Post edited 11:57 am – July 10, 2011 by Thomas Sumney
For most, everyone thought the global ecomomy and the green
revolution was only hurting a limited segment of our national economy
like factory workers and local family farmers. Since we would enjoy
tons more stuff through "walmarts" and pounds and pounds more cheap food
– who cared – right? There loss; our gain. I think it's clear to all
of us now that we're all interconnected, all interdependent and ALL in
DANGER for loss and servitude. For many of us, it's too late in the current paradigm, but we do have the collective power to reverse our present for a better future. I think
the following 17 points for creating sustainable communities by Wendell Berry
really supports the mission and vision of CGB. Consider these points
for yourself. If we don't find a way to fight the global agenda and the
green revolution by working together to rebuild our local communities
and economies, we are going to loose the birthrights that our founding
Fathers fought and died to give us.
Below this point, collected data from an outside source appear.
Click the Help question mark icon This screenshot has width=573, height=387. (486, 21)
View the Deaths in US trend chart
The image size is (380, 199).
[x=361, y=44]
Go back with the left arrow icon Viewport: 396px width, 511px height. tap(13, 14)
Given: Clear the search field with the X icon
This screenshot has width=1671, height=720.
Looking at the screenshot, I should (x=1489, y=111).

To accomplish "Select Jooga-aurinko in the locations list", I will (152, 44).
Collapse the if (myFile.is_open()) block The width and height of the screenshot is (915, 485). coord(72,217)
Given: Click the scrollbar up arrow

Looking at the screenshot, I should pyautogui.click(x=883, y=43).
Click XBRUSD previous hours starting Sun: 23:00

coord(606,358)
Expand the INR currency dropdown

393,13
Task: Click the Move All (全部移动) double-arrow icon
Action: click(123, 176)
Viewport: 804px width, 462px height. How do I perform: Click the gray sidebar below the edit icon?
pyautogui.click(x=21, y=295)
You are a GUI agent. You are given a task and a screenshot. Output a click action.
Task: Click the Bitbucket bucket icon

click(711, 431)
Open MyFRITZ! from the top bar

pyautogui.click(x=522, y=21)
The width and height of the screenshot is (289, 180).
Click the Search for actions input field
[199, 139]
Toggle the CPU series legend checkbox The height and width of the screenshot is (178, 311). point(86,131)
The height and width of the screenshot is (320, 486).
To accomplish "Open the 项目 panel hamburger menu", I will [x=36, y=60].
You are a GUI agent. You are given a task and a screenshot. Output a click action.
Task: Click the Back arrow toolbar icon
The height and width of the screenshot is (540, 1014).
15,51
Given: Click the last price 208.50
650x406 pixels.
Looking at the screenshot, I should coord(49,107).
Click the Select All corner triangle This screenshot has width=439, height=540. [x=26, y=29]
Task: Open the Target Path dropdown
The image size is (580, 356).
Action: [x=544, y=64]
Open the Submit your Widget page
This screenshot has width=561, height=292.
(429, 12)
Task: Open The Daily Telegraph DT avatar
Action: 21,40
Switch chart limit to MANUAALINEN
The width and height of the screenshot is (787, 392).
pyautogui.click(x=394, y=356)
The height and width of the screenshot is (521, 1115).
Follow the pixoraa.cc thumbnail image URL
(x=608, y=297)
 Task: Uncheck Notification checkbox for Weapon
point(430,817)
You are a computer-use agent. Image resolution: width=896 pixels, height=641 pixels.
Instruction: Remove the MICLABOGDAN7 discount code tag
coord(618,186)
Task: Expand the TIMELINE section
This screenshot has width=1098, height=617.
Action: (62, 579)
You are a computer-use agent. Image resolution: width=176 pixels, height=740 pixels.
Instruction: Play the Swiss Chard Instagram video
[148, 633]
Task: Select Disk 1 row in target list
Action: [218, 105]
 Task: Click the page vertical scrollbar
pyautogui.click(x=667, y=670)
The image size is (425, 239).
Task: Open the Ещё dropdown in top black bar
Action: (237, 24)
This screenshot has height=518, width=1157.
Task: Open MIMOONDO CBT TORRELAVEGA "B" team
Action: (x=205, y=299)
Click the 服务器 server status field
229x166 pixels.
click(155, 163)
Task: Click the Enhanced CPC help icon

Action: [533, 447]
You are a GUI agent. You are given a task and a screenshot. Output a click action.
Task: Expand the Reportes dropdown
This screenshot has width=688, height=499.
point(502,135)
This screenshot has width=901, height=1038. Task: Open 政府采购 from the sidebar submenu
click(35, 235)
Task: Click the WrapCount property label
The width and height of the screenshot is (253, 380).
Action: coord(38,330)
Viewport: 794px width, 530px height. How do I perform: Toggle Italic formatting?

We are the future they were living
for; what future are we living for?
"A community economy is not an
economy in which well-placed persons can make a ‘killing’. It is an
economy whose aim is generosity and a well-distributed and safeguarded
abundance.
Wendell Berry is a strong defender
of family, rural communities, and traditional family farms. These
underlying principles could be described as ‘the preservation of
ecological diversity and integrity, and the renewal, on sound cultural
and ecological principles, of local economies and local communities:
1. Always ask of any proposed change or innovation: What will this do to our community? How will this affect our common wealth.
2. Always include local nature – the land, the water, the air, the native creatures – within the membership of the community.
3. Always ask how local needs might be supplied from local sources, including the mutual help of neighbors.
4. Always supply local needs first (and only then think of exporting products – first to nearby cities, then to others).
5. Understand the ultimate unsoundness
of the industrial doctrine of ‘labor saving’ if that implies poor work,
unemployment, or any kind of pollution or contamination.
6. Develop properly scaled value-adding
industries for local products to ensure that the community does not
become merely a colony of national or global economy.
7. Develop small-scale industries and businesses to support the local farm and/or forest economy.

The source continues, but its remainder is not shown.